_Directions:_
For each record here, output an exact copy.

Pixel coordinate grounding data

((

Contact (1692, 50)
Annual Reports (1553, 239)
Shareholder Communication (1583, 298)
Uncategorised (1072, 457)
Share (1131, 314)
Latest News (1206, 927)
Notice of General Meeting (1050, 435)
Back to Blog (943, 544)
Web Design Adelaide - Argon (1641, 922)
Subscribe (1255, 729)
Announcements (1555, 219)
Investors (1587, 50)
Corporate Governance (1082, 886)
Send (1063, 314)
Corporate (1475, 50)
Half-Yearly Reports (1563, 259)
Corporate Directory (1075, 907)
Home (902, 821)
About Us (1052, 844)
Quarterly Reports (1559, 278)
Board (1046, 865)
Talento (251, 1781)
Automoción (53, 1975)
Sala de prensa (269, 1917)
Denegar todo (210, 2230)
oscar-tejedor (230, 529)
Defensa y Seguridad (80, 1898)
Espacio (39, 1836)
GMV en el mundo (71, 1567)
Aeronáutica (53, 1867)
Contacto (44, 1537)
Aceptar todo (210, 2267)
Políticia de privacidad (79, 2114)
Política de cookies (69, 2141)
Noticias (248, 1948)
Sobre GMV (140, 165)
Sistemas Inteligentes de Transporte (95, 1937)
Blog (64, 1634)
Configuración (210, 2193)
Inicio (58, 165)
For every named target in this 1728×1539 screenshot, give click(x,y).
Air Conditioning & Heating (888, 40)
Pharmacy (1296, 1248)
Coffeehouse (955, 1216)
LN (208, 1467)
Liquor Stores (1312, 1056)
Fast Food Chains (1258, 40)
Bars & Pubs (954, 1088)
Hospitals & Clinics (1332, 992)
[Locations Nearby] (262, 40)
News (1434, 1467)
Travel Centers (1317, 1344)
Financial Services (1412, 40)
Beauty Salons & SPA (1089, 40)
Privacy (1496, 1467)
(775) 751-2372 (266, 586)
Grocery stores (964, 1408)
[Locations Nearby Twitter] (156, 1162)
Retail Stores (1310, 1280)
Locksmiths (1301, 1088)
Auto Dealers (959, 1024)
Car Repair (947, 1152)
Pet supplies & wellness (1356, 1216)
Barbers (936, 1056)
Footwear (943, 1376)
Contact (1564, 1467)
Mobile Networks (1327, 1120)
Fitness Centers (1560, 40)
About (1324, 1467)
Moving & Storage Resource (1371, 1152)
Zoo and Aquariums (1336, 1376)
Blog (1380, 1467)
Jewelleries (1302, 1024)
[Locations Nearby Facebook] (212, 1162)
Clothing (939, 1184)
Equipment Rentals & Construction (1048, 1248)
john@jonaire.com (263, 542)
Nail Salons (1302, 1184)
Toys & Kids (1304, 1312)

))

_Result below:_
Contact (1692, 50)
Annual Reports (1553, 239)
Shareholder Communication (1583, 298)
Uncategorised (1072, 457)
Share (1131, 314)
Latest News (1206, 927)
Notice of General Meeting (1050, 435)
Back to Blog (943, 544)
Web Design Adelaide - Argon (1641, 922)
Subscribe (1255, 729)
Announcements (1555, 219)
Investors (1587, 50)
Corporate Governance (1082, 886)
Send (1063, 314)
Corporate (1475, 50)
Half-Yearly Reports (1563, 259)
Corporate Directory (1075, 907)
Home (902, 821)
About Us (1052, 844)
Quarterly Reports (1559, 278)
Board (1046, 865)
Talento (251, 1781)
Automoción (53, 1975)
Sala de prensa (269, 1917)
Denegar todo (210, 2230)
oscar-tejedor (230, 529)
Defensa y Seguridad (80, 1898)
Espacio (39, 1836)
GMV en el mundo (71, 1567)
Aeronáutica (53, 1867)
Contacto (44, 1537)
Aceptar todo (210, 2267)
Políticia de privacidad (79, 2114)
Política de cookies (69, 2141)
Noticias (248, 1948)
Sobre GMV (140, 165)
Sistemas Inteligentes de Transporte (95, 1937)
Blog (64, 1634)
Configuración (210, 2193)
Inicio (58, 165)
For every named target in this 1728×1539 screenshot, give click(x,y).
Air Conditioning & Heating (888, 40)
Pharmacy (1296, 1248)
Coffeehouse (955, 1216)
LN (208, 1467)
Liquor Stores (1312, 1056)
Fast Food Chains (1258, 40)
Bars & Pubs (954, 1088)
Hospitals & Clinics (1332, 992)
[Locations Nearby] (262, 40)
News (1434, 1467)
Travel Centers (1317, 1344)
Financial Services (1412, 40)
Beauty Salons & SPA (1089, 40)
Privacy (1496, 1467)
(775) 751-2372 (266, 586)
Grocery stores (964, 1408)
[Locations Nearby Twitter] (156, 1162)
Retail Stores (1310, 1280)
Locksmiths (1301, 1088)
Auto Dealers (959, 1024)
Car Repair (947, 1152)
Pet supplies & wellness (1356, 1216)
Barbers (936, 1056)
Footwear (943, 1376)
Contact (1564, 1467)
Mobile Networks (1327, 1120)
Fitness Centers (1560, 40)
About (1324, 1467)
Moving & Storage Resource (1371, 1152)
Zoo and Aquariums (1336, 1376)
Blog (1380, 1467)
Jewelleries (1302, 1024)
[Locations Nearby Facebook] (212, 1162)
Clothing (939, 1184)
Equipment Rentals & Construction (1048, 1248)
john@jonaire.com (263, 542)
Nail Salons (1302, 1184)
Toys & Kids (1304, 1312)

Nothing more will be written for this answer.